I know of entrepreneurs who have been asked to submit tenders only to be told by the relevant companies that they will do the job themselves. In my view, that’s a form of corporate theft because you’re drawing the best of thinking from that entrepreneur – so they must pitch harder to big business. Many of the tender procedures could be “fishing expeditions” by corporates for
the best of the smart business intelligence of possibly, people who have worked for big companies, gone out to work for themselves and are pitching for the business.
Then there are those entrepreneurs who responded to tenders only to find it was there to help a certain division in the business build a budget. This leaves you with questions about why this is so.
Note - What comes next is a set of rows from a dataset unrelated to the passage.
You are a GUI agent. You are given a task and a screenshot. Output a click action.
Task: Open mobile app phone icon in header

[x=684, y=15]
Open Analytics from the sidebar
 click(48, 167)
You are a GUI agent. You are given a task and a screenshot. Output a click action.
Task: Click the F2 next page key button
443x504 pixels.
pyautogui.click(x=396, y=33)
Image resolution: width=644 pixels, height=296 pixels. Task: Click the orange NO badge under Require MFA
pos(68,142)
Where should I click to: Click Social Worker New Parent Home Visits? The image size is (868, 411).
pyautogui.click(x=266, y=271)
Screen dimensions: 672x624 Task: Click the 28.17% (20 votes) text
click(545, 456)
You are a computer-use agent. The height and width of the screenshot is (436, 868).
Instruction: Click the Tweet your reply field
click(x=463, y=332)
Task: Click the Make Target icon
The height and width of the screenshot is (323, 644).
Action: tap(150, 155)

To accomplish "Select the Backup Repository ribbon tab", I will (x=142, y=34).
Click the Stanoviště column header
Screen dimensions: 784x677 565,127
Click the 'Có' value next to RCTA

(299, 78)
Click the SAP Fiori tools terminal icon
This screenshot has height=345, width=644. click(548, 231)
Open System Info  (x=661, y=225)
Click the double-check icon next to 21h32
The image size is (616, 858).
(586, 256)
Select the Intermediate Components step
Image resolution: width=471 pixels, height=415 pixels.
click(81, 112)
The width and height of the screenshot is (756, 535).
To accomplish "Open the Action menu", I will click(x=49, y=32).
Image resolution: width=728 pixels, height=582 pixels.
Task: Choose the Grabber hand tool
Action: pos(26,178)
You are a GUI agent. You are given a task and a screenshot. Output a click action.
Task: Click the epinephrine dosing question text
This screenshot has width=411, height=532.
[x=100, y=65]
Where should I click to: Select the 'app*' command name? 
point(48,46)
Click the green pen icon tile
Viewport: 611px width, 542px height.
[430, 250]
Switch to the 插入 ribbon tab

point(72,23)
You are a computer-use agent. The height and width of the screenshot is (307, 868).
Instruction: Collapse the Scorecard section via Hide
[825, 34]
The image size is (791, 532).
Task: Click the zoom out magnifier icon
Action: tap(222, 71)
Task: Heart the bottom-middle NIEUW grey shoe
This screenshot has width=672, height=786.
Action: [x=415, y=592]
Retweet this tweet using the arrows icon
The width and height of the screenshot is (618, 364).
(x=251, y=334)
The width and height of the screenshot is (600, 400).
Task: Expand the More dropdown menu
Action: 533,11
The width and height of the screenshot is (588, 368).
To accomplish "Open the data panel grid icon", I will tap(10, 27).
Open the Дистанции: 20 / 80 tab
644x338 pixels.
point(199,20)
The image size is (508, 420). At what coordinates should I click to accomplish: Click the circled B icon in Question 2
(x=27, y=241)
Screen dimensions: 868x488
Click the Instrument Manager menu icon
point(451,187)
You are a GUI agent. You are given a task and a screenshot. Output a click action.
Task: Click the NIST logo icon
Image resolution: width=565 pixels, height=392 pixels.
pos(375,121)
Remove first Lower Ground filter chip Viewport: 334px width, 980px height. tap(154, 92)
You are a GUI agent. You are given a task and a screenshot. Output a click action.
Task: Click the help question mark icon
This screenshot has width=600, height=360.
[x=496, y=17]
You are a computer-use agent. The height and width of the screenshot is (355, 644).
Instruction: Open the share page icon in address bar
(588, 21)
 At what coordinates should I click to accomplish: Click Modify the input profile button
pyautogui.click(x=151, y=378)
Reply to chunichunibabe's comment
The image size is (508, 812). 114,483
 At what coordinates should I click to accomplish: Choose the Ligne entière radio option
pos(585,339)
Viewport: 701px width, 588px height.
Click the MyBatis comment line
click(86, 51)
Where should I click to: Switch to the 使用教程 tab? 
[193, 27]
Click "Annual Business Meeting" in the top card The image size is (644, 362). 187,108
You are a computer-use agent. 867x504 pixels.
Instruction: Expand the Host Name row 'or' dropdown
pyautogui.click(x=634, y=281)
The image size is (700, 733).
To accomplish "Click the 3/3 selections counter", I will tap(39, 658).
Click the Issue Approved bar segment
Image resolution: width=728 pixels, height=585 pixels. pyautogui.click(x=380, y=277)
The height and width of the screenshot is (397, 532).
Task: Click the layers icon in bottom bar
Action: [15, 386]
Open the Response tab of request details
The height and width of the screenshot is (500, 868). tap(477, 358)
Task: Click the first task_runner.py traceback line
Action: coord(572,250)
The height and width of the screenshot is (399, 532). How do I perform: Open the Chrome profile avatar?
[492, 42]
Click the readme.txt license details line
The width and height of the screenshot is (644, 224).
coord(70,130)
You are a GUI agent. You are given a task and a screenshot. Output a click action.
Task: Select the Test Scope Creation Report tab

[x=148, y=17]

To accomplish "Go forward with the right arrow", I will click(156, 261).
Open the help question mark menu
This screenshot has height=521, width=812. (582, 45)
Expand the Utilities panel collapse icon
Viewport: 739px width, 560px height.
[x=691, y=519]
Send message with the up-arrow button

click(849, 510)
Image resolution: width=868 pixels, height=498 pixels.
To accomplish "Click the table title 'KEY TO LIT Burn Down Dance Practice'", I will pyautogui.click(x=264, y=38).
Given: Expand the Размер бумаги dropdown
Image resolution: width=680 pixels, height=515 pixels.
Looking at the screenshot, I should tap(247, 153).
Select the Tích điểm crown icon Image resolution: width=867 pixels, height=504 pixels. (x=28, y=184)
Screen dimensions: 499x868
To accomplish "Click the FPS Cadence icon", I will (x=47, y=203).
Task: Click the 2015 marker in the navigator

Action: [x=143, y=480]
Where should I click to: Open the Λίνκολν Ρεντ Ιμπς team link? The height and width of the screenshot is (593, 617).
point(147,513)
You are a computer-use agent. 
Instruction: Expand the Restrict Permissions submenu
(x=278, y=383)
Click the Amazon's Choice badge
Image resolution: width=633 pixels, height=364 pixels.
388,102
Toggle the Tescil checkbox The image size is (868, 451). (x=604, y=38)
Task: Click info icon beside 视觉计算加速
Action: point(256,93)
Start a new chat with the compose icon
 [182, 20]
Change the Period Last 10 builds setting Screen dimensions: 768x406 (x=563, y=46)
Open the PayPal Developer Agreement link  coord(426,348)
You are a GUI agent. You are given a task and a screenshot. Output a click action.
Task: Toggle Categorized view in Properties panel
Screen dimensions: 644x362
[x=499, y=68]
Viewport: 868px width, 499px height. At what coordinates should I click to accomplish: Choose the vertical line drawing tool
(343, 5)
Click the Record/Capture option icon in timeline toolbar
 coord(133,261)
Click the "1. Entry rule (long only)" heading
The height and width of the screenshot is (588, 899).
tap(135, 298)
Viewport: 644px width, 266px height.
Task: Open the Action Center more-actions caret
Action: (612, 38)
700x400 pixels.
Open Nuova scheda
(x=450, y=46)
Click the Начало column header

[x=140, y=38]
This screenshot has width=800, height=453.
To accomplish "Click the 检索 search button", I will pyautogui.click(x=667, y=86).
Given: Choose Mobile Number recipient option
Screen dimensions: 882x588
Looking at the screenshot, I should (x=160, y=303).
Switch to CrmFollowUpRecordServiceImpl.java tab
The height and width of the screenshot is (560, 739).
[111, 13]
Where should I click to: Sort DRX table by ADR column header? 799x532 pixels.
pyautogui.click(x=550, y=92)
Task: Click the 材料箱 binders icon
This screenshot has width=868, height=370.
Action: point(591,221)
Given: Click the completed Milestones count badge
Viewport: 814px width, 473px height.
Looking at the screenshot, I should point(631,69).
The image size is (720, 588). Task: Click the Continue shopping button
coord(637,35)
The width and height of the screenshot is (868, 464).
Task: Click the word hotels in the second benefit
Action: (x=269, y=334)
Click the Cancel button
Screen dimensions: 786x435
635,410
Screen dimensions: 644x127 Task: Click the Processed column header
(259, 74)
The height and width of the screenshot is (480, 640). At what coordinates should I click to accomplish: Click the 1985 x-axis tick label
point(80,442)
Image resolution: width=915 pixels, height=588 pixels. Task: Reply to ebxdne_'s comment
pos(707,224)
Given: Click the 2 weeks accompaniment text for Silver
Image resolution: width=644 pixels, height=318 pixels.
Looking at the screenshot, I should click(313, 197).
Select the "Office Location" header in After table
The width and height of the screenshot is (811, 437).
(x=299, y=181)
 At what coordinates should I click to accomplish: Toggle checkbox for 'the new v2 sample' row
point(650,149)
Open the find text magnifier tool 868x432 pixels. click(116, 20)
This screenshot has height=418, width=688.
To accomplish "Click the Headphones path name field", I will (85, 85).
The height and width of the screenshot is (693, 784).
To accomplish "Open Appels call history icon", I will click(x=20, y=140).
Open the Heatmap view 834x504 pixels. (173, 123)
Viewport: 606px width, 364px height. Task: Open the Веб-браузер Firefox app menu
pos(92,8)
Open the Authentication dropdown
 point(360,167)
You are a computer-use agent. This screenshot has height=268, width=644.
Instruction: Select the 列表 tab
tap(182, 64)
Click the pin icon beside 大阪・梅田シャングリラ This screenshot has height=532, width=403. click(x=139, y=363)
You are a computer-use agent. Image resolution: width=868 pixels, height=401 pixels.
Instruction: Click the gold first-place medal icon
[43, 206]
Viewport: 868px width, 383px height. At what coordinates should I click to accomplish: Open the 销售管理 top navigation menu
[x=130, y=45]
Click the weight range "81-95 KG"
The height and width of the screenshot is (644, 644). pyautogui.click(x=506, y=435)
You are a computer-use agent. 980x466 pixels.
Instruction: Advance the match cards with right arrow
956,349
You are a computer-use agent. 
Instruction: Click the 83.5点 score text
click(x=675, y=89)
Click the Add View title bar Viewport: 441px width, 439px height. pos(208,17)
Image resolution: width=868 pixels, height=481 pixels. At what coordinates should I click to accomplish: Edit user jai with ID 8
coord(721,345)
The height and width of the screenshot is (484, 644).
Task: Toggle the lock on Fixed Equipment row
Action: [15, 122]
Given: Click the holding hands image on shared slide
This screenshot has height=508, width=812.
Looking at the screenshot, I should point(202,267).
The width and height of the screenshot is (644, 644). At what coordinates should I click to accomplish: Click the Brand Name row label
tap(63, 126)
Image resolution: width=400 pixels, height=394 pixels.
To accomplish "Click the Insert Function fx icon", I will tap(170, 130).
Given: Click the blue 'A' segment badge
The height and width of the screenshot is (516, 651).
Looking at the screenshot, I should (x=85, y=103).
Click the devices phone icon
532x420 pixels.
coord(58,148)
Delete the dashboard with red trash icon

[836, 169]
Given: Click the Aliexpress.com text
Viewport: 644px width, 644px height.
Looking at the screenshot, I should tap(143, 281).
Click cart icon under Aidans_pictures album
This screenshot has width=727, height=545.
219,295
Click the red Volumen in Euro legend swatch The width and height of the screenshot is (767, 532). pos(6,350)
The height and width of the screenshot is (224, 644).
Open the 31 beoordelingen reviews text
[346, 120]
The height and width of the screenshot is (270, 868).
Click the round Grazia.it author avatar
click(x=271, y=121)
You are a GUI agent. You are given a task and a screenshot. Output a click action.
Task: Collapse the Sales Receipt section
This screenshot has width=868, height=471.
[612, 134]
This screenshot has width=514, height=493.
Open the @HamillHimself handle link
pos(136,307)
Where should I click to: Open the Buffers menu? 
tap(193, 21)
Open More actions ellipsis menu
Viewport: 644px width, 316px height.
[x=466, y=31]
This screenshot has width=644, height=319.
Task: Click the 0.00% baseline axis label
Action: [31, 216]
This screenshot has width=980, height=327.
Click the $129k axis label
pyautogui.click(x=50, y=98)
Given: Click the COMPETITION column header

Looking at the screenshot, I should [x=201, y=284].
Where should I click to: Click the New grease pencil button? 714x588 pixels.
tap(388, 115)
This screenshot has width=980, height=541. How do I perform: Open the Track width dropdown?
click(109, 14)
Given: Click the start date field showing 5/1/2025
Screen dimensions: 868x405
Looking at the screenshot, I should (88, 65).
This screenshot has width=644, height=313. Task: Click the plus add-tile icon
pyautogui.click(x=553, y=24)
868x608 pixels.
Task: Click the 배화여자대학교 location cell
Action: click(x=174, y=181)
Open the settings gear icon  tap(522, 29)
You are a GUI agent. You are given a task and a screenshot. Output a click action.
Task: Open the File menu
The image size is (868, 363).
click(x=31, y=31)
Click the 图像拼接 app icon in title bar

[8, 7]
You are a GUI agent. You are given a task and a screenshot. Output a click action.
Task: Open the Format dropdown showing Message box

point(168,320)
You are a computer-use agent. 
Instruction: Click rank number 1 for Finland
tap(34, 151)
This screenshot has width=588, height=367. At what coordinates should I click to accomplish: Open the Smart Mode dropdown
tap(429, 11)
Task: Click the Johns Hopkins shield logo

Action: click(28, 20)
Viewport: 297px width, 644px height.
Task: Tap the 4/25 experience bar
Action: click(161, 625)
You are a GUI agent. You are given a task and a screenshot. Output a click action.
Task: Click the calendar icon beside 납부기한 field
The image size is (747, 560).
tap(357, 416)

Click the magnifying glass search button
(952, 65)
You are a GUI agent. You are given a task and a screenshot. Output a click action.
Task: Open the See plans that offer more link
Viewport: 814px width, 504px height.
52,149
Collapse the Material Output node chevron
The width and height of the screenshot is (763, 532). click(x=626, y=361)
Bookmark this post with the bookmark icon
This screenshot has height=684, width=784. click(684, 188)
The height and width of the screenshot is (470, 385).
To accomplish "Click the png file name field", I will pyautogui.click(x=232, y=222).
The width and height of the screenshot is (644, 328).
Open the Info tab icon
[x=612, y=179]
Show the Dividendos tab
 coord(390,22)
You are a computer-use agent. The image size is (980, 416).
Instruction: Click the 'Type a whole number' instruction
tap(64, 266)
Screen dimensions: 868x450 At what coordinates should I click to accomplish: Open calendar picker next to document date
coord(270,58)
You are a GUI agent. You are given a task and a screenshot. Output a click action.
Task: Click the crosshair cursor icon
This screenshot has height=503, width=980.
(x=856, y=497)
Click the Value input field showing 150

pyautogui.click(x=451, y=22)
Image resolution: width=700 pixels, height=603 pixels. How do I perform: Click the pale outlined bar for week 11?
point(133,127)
How does an entrepreneur assess if the tender is a valid one?
Here’s what business owners can do to protect themselves:
Ask questions and become familiar with the tender procedure. If the procedure is unclear or not supported by strict terms, conditions and timelines, be wary.
Be aware of a tender that has a shortened process or one that misses out the key logical steps in the procurement process. If the company for example has not clear procurement policy and issues a tender with a 3 day response time, you might just be part of a procurement compliance exercise.
If the specified scope of work is unclear or has many variables to it, this could indicate that the procurement team has not scoped the work internally nearly sufficiently and this will most likely lead to a failed procurement process.
Buyers beware of these clauses often found in tender documents.
If the company says: “You can submit the tender, but please be aware that your ideas will become our property.”
Fixed prices – but you must submit to a price that you will roll out over the next five years.
If you respond to a tender, what people say they need and what happens when you implement, are two very different things.
Unless you can negotiate a variance order in your tender, be careful of scope creep (continuous changes or uncontrolled growth in a project’s scope after its start).
Who is the company and what has it done before?
Has it issued tenders before and did this translate into work?
What is the reputation of the company? Has it ever been involved in corruption?
We work with hard-working, invested entrepreneurs and this type of activity can make or break a business. Forewarned is forearmed so when tendering for business, do so you’re your eyes wide open. In all instances, you must remain focused on your goals of growth, sustainability or profitability to guide your decisions about what work they’re willing to take on.
If the golden goose seems too good to be true, question it over and over until you are sure it is the best move for you. Your business is your asset of value, we will work with you to ensure you are growing your business in the best possible way.